𝗖𝗼𝗵𝗲𝘀𝗶𝗲𝗯𝗲𝘃𝗼𝗿𝗱𝗲𝗿𝗲𝗻𝗱𝗲 𝗲𝗻-𝗲𝗻-𝘃𝗲𝗿𝗵𝗮𝗹𝗲𝗻
Willen we streven naar een écht nieuw groot verhaal, dat gebaseerd is op de échte gedeelde samenleving, dat écht sturing geeft én echt verbindt, in plaats van onheilsprofeten als Desmet vrij spel te geven om de – in deze tijden van post-truth en post-science – vage grens tussen feit en fictie naar hun hand te zetten en hun volgers te manipuleren in imaginaire constructies waarvan zij niet enkel de smeder zijn maar ook de profeet, dan zal dat moeten gebeuren met cohesiebevorderende narratieven die verteld worden vanuit een overkoepelend, in plaats van vanuit een dogmatisch eenzijdig perspectief.
Dan hebben we een denken nodig dat veel meer aandacht heeft voor het feit dat mens en maatschappij gevat zijn tussen natuur en cultuur, tussen biologie en maatschappij, tussen feiten en mythes, tussen genen en memen, en zouden verschillende wetenschappelijke disciplines die elk op hun manier tot een weten over mens en maatschappij proberen komen juist moeten samenwerken in plaats van elkaar te bekampen.

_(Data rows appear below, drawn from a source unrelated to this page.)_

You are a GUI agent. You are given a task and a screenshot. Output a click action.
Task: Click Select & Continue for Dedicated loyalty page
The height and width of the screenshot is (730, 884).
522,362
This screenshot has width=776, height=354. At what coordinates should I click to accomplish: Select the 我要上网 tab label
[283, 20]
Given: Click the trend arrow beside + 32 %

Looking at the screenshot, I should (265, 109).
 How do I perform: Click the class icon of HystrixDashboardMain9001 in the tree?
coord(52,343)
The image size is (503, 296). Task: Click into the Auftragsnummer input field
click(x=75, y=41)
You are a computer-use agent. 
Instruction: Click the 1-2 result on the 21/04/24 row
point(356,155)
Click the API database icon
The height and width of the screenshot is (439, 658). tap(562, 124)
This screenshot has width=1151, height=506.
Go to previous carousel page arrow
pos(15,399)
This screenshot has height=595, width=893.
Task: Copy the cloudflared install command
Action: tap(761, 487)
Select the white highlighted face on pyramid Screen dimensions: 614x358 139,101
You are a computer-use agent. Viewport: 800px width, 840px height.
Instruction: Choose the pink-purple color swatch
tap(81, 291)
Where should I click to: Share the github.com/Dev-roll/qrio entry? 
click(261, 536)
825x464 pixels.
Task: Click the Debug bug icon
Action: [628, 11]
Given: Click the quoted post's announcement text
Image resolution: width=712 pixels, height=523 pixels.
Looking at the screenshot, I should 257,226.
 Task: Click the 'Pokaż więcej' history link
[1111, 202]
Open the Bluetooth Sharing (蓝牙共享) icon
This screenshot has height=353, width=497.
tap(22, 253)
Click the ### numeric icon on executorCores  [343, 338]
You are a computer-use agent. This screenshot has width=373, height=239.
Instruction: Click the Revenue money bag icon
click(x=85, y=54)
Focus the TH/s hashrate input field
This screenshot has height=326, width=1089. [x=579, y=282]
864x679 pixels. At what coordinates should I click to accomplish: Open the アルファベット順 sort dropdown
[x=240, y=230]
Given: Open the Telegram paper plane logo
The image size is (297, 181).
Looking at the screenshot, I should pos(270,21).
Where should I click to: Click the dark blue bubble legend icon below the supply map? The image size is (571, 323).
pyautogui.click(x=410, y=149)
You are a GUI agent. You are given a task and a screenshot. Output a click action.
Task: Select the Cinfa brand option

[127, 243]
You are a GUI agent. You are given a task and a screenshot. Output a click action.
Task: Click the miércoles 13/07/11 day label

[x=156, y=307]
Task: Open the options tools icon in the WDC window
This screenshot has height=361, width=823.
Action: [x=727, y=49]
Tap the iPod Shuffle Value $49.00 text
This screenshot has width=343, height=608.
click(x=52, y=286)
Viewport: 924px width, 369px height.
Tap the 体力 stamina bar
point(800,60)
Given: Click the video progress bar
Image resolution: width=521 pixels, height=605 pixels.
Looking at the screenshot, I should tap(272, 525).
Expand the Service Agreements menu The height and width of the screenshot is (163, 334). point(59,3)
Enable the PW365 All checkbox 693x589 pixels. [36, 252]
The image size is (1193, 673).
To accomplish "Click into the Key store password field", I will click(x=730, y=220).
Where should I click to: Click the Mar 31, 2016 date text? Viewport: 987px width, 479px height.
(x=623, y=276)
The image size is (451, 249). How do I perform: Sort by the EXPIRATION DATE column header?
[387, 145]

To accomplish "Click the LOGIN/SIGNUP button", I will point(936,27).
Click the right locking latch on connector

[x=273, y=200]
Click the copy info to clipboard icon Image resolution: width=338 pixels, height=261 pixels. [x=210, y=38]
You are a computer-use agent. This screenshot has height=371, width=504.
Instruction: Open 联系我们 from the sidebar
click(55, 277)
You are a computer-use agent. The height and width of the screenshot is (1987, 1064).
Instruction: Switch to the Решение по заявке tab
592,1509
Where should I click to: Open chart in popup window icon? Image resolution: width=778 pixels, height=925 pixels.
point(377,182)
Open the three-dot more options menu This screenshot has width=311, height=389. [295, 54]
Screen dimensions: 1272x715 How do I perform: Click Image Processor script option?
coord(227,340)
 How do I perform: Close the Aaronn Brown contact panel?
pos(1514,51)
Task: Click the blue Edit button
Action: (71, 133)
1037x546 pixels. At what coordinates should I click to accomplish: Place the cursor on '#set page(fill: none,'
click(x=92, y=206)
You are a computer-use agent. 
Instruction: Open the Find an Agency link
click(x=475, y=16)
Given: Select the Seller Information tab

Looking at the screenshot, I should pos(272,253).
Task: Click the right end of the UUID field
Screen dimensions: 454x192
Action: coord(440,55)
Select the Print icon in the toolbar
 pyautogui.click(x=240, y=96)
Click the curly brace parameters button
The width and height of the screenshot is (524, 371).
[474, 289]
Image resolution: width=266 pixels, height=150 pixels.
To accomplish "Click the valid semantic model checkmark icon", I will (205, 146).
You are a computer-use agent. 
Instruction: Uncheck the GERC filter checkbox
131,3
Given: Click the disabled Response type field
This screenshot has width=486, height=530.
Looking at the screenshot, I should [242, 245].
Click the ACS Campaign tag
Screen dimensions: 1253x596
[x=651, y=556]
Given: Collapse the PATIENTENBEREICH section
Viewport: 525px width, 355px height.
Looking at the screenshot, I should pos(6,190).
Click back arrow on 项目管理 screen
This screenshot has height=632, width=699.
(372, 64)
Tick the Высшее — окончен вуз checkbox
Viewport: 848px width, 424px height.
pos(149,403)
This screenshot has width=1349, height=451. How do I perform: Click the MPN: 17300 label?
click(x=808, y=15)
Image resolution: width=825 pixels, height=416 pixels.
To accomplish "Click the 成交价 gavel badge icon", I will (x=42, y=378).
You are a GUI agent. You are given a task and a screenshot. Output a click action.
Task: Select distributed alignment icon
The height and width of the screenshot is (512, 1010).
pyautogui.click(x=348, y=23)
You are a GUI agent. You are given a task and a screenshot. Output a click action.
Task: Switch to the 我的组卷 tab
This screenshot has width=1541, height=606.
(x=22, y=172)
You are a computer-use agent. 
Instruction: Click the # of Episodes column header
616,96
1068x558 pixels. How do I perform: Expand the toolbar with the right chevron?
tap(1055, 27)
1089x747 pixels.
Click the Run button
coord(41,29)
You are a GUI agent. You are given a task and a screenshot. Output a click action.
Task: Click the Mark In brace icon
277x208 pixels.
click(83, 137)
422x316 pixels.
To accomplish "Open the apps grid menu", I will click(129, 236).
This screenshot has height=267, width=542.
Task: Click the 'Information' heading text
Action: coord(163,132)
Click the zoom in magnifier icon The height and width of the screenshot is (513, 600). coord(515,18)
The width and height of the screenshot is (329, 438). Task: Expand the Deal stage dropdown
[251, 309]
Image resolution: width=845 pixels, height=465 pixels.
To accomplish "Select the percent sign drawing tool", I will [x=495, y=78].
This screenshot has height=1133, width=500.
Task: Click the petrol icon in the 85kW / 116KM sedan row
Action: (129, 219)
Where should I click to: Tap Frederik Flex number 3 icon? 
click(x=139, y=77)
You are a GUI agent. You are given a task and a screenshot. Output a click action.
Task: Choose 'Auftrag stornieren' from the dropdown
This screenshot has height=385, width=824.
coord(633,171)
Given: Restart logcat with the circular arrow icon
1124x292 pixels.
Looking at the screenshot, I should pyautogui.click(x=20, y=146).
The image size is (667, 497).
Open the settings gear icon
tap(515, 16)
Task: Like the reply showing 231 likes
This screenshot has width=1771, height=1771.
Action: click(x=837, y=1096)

Zowel zij die werken via de vertrouwde causale logica, de logica van de wetenschap die ook voor objecten geldt, de logica van de dingen die passief de wetten van de natuur volgen, als zijn die werken via een logica die men eerder van de orde van het ‘existentiële’ kan noemen, de logica van het spreekwezen, van de mens met een verlangen en een onbewuste. Maar dan wel op basis van waarnemingen en statistische gegevens, of op basis van een goed luisteren en een goed lezen. Niet op basis van een vertroebelende waan. Maar ook niet op basis van dogmatische oogkleppen.